Target position records:
[BEGIN]
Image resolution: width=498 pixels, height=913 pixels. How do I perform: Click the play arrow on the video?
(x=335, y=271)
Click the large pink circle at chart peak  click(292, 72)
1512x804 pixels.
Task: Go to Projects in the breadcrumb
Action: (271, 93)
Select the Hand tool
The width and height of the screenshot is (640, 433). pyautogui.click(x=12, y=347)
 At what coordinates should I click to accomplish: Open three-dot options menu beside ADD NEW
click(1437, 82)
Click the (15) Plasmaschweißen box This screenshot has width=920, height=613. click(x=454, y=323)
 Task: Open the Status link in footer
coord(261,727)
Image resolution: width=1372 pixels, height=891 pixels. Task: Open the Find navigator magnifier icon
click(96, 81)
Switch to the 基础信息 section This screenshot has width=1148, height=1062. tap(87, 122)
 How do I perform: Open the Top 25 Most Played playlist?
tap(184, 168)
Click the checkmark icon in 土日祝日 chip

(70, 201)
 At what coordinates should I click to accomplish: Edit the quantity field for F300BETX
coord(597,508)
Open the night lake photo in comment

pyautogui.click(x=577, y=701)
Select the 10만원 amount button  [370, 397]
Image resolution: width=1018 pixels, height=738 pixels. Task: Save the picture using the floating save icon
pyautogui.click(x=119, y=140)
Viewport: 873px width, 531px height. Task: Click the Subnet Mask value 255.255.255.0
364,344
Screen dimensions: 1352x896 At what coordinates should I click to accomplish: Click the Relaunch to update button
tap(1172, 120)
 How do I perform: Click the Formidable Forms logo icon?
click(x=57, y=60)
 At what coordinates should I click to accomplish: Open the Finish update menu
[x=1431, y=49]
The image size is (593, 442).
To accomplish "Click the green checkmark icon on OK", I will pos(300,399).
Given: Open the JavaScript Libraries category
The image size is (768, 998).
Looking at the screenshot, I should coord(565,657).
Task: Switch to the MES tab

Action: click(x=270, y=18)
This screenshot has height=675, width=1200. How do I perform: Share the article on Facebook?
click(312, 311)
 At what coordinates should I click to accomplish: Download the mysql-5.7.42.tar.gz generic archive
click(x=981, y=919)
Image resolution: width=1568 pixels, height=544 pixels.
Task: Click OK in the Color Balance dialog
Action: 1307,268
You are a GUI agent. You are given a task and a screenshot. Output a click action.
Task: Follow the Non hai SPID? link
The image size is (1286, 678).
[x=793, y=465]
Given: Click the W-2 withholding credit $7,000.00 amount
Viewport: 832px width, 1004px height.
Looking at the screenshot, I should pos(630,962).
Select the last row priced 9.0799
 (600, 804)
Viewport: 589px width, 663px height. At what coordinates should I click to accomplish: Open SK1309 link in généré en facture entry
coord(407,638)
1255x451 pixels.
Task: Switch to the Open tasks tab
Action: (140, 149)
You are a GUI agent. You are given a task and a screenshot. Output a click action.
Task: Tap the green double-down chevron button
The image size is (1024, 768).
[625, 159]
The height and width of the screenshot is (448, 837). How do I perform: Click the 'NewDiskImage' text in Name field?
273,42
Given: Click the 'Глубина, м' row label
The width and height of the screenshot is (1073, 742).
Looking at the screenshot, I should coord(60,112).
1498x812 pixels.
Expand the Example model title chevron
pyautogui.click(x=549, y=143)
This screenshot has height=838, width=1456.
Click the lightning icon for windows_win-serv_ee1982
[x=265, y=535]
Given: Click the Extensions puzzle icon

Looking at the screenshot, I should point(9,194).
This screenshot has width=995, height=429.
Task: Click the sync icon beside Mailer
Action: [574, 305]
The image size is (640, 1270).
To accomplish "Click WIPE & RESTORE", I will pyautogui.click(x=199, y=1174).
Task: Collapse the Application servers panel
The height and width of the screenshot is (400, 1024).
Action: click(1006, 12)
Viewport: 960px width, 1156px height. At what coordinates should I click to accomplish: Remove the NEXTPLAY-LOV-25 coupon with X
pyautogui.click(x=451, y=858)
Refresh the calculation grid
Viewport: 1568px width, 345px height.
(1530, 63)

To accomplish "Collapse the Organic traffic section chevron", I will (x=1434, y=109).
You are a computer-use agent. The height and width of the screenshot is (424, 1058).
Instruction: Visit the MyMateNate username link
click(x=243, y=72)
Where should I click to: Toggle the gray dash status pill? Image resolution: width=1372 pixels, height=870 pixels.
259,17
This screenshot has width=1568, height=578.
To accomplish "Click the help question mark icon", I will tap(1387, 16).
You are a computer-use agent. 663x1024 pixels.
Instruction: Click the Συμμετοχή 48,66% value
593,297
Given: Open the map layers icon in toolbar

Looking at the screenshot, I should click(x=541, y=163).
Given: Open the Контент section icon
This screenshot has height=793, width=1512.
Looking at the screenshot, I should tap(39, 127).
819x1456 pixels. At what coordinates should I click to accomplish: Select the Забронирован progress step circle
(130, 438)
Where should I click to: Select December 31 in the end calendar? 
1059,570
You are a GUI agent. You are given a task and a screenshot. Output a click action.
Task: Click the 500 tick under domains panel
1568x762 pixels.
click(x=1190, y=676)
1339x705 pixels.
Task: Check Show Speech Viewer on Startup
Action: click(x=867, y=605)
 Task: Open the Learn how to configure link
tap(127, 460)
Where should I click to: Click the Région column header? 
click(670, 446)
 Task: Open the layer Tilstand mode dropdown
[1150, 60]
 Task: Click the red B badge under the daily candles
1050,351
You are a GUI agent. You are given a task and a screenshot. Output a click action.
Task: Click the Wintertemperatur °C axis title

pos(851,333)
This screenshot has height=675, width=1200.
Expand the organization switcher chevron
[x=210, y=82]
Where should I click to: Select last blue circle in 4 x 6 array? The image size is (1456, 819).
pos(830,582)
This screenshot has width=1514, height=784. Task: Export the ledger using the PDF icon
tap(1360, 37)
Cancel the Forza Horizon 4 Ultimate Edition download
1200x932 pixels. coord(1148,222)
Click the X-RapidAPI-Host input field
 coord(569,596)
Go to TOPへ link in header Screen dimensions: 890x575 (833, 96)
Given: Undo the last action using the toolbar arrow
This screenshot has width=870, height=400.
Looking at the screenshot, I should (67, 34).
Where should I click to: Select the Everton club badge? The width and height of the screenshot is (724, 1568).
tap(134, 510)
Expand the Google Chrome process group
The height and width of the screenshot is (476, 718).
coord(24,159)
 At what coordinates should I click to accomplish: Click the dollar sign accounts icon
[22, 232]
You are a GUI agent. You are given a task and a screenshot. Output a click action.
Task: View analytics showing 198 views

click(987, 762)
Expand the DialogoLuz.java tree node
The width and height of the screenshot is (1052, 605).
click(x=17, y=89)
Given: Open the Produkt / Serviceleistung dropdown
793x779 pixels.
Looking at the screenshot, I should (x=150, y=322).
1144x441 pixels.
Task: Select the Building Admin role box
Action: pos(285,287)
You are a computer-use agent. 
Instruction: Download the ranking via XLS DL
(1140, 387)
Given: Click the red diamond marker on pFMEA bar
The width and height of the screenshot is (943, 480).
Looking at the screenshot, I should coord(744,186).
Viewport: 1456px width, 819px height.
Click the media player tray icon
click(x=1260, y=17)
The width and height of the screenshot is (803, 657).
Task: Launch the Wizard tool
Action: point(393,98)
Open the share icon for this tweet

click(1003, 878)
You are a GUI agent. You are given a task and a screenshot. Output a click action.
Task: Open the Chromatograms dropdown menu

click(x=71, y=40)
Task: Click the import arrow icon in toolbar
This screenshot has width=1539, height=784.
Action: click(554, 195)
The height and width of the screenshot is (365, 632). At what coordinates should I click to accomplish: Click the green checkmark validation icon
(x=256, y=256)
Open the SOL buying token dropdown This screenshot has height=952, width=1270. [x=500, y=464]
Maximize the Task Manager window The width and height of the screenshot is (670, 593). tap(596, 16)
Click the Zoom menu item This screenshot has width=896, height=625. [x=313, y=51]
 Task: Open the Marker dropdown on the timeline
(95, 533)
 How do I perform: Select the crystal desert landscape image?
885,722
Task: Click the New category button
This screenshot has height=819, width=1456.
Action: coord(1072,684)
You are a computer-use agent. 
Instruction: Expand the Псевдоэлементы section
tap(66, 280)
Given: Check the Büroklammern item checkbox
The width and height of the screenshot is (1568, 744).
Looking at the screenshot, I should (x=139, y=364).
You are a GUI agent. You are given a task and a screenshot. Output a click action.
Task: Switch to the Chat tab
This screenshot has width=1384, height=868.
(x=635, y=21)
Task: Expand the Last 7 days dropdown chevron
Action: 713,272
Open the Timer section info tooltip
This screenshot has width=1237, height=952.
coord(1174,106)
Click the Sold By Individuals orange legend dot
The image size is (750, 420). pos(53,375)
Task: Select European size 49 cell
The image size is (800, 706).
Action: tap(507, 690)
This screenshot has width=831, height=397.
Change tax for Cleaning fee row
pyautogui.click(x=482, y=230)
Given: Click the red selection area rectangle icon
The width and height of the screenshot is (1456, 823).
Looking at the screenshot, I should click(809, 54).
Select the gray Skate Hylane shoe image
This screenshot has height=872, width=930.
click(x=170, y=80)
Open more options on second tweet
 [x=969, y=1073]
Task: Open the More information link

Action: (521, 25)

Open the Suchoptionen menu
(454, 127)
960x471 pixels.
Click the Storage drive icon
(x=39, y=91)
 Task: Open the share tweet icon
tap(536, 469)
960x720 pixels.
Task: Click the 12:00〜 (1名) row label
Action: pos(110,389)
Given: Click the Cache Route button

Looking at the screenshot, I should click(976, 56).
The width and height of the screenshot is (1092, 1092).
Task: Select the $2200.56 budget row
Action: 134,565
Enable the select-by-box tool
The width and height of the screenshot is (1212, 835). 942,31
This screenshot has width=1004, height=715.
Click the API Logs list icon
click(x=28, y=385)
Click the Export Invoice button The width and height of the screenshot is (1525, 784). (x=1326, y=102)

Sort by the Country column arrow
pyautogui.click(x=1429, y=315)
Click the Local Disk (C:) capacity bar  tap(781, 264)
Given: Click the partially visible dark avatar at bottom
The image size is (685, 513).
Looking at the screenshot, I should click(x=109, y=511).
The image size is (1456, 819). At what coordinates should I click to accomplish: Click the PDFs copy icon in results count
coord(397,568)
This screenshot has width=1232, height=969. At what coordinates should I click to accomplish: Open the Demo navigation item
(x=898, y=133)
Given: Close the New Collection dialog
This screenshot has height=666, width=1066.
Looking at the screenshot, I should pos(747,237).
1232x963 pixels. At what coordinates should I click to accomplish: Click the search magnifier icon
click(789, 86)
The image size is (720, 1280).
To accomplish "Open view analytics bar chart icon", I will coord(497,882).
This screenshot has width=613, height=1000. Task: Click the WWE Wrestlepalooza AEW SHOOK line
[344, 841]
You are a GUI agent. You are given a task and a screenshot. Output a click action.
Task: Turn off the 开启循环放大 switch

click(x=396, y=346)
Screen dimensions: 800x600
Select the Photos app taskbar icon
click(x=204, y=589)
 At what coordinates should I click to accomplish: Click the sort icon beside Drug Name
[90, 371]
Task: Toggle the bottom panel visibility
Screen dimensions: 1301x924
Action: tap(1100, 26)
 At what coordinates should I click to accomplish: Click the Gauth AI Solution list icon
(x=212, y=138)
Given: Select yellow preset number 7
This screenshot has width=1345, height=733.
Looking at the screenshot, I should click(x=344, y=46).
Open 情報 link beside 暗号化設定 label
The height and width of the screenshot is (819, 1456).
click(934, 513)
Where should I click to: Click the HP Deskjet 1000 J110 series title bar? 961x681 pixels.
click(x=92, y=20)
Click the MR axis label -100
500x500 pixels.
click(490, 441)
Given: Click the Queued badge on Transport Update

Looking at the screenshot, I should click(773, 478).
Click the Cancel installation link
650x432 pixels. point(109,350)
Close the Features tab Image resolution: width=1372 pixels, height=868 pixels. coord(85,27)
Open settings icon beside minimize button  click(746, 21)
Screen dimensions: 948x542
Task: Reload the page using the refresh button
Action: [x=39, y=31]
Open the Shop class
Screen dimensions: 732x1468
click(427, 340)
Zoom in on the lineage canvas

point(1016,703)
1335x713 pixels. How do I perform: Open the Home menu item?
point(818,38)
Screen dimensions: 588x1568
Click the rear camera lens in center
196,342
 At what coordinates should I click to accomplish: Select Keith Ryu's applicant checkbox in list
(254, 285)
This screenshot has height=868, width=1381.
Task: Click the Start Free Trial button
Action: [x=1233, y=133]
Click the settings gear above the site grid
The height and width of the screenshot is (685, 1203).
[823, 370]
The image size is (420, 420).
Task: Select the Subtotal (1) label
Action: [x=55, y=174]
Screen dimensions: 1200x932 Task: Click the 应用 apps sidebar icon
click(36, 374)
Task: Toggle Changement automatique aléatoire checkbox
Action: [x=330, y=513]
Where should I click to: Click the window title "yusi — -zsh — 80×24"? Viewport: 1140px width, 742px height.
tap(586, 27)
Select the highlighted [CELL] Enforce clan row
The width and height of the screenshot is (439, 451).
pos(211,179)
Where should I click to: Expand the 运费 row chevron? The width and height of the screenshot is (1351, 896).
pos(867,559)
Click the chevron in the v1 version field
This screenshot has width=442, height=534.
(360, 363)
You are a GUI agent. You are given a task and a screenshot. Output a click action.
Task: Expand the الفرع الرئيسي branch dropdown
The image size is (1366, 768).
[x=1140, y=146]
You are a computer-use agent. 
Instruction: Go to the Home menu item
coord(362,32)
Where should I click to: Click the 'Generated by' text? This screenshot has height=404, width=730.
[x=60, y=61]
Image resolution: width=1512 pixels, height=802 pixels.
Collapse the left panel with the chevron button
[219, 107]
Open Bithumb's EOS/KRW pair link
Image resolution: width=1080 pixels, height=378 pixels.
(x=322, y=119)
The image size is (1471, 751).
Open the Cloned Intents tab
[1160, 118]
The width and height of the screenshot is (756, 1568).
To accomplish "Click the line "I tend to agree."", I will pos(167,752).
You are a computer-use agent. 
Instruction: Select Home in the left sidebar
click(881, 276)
[END]
[DIRECTIVE] Copy the lines above, from the first one through the line that contains "coord(597,508)", without changing anything.

[OUTPUT]
Image resolution: width=498 pixels, height=913 pixels. How do I perform: Click the play arrow on the video?
(x=335, y=271)
Click the large pink circle at chart peak  click(292, 72)
1512x804 pixels.
Task: Go to Projects in the breadcrumb
Action: (271, 93)
Select the Hand tool
The width and height of the screenshot is (640, 433). pyautogui.click(x=12, y=347)
 At what coordinates should I click to accomplish: Open three-dot options menu beside ADD NEW
click(1437, 82)
Click the (15) Plasmaschweißen box This screenshot has width=920, height=613. click(x=454, y=323)
 Task: Open the Status link in footer
coord(261,727)
Image resolution: width=1372 pixels, height=891 pixels. Task: Open the Find navigator magnifier icon
click(96, 81)
Switch to the 基础信息 section This screenshot has width=1148, height=1062. tap(87, 122)
 How do I perform: Open the Top 25 Most Played playlist?
tap(184, 168)
Click the checkmark icon in 土日祝日 chip

(70, 201)
 At what coordinates should I click to accomplish: Edit the quantity field for F300BETX
coord(597,508)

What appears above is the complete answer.